Pictures aside, reproduce exactly and only the lines from the one containing "This screenshot has" through the end of the records.

SOURCE DATA below:

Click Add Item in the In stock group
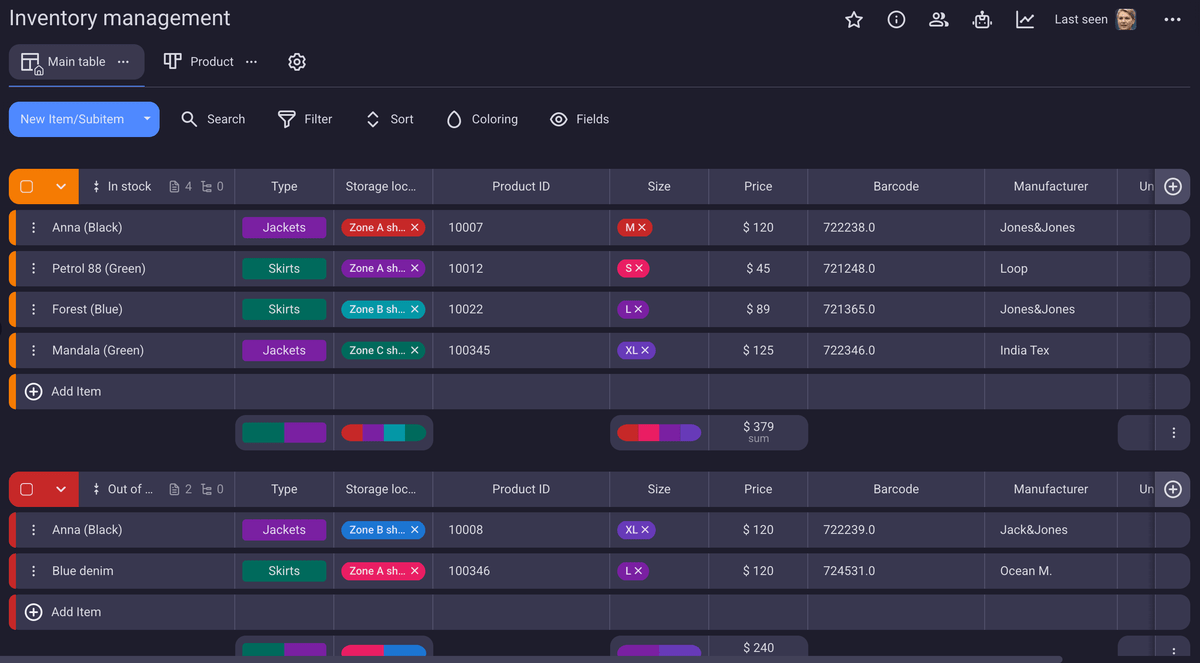Screen dimensions: 1200x663 (75, 391)
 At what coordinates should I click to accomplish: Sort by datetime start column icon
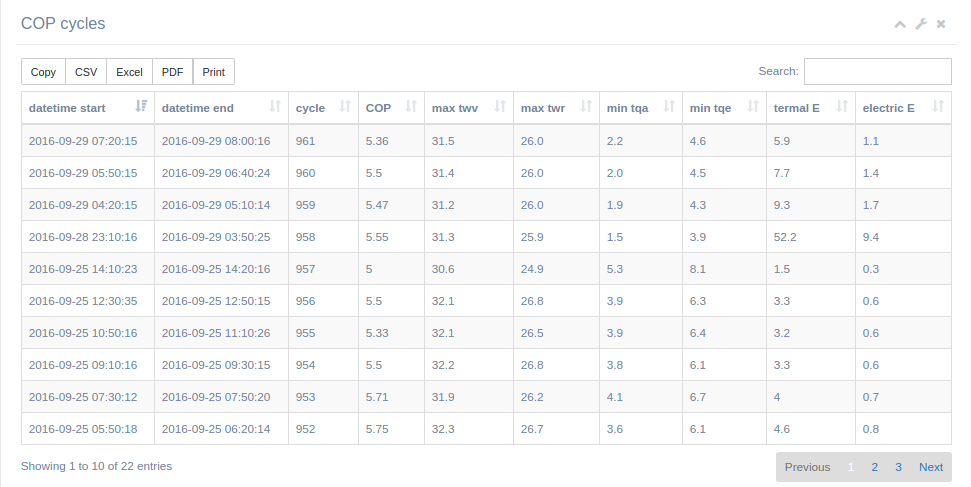141,107

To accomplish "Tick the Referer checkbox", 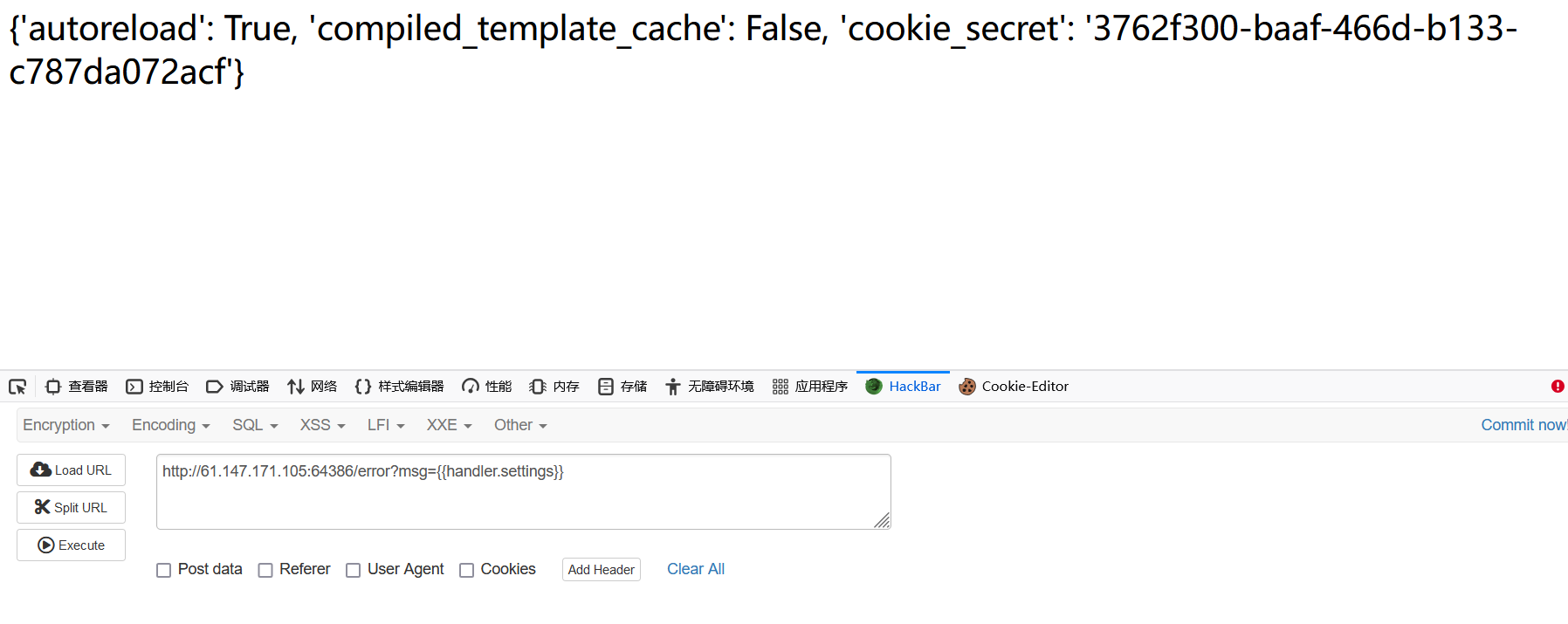I will (x=265, y=571).
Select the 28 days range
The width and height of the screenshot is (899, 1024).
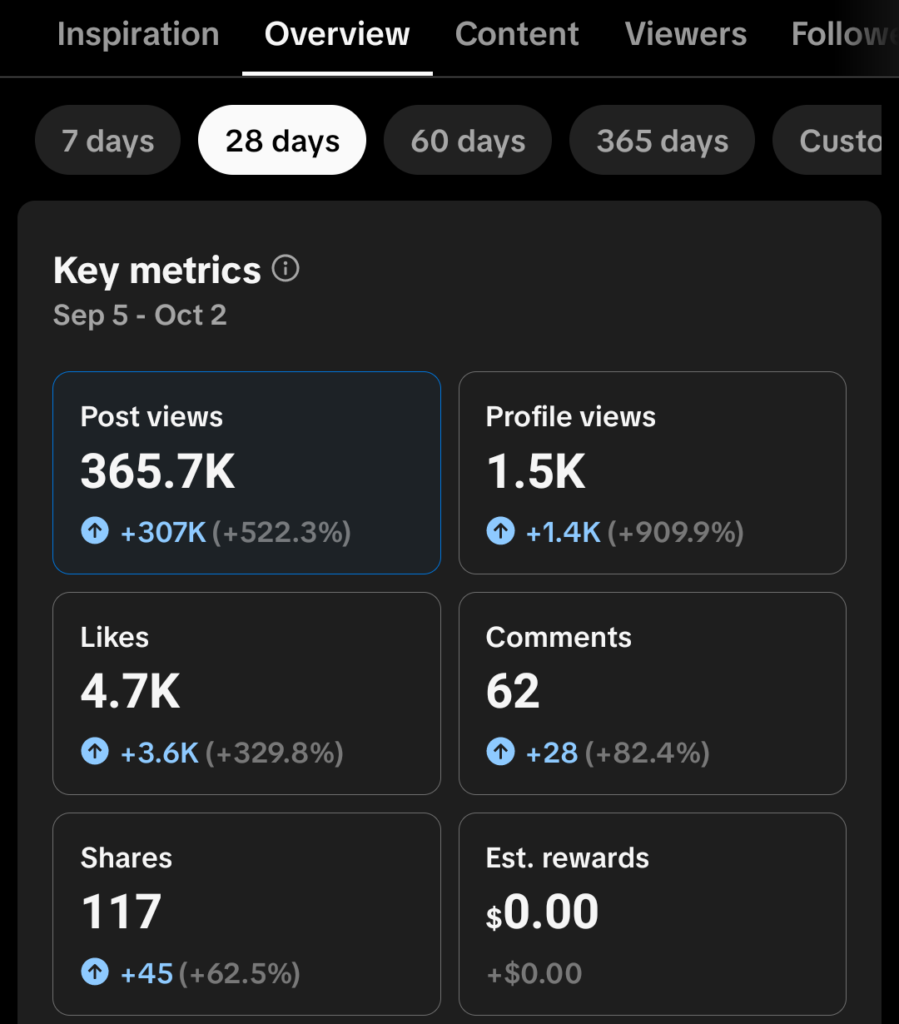282,140
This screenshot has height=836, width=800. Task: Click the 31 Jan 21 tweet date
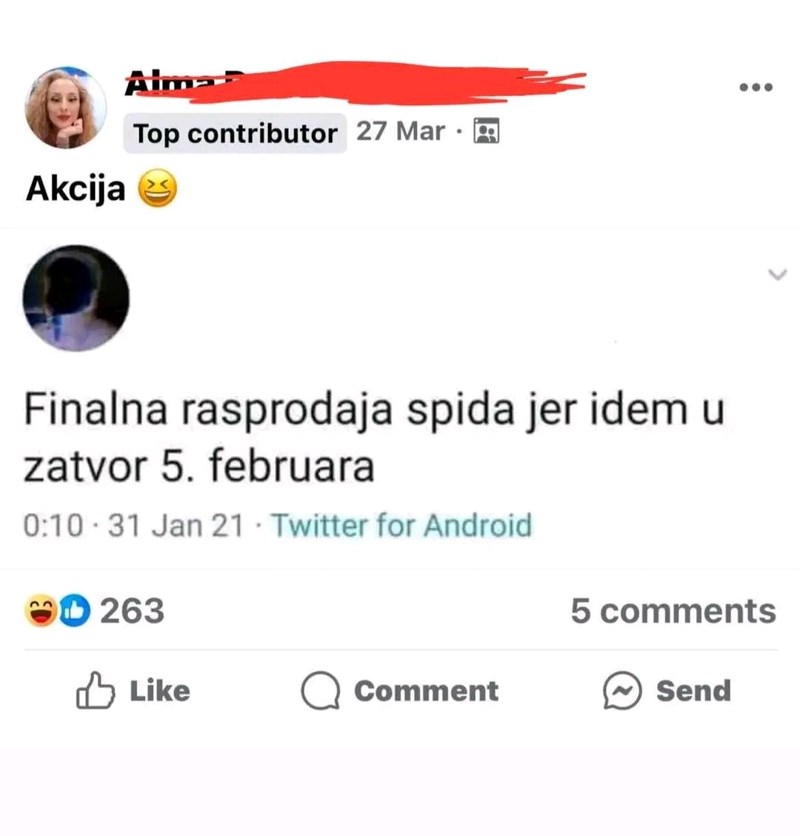176,525
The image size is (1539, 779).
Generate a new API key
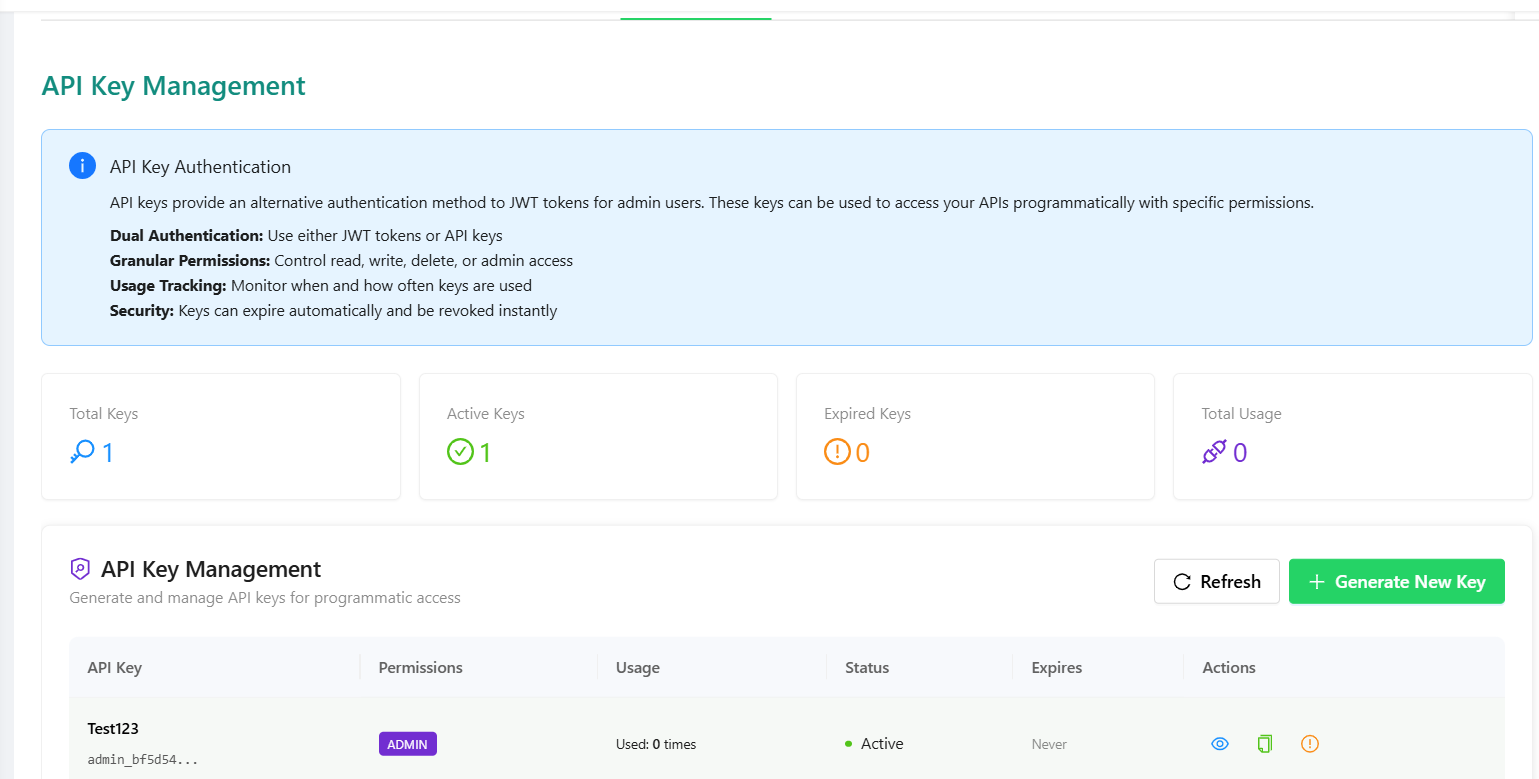pyautogui.click(x=1397, y=581)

End of SOURCE DATA.

* ANSWER FOR THE TASK
This screenshot has height=836, width=800. Task: Click the 31 Jan 21 tweet date
176,525
The image size is (1539, 779).
Generate a new API key
pyautogui.click(x=1397, y=581)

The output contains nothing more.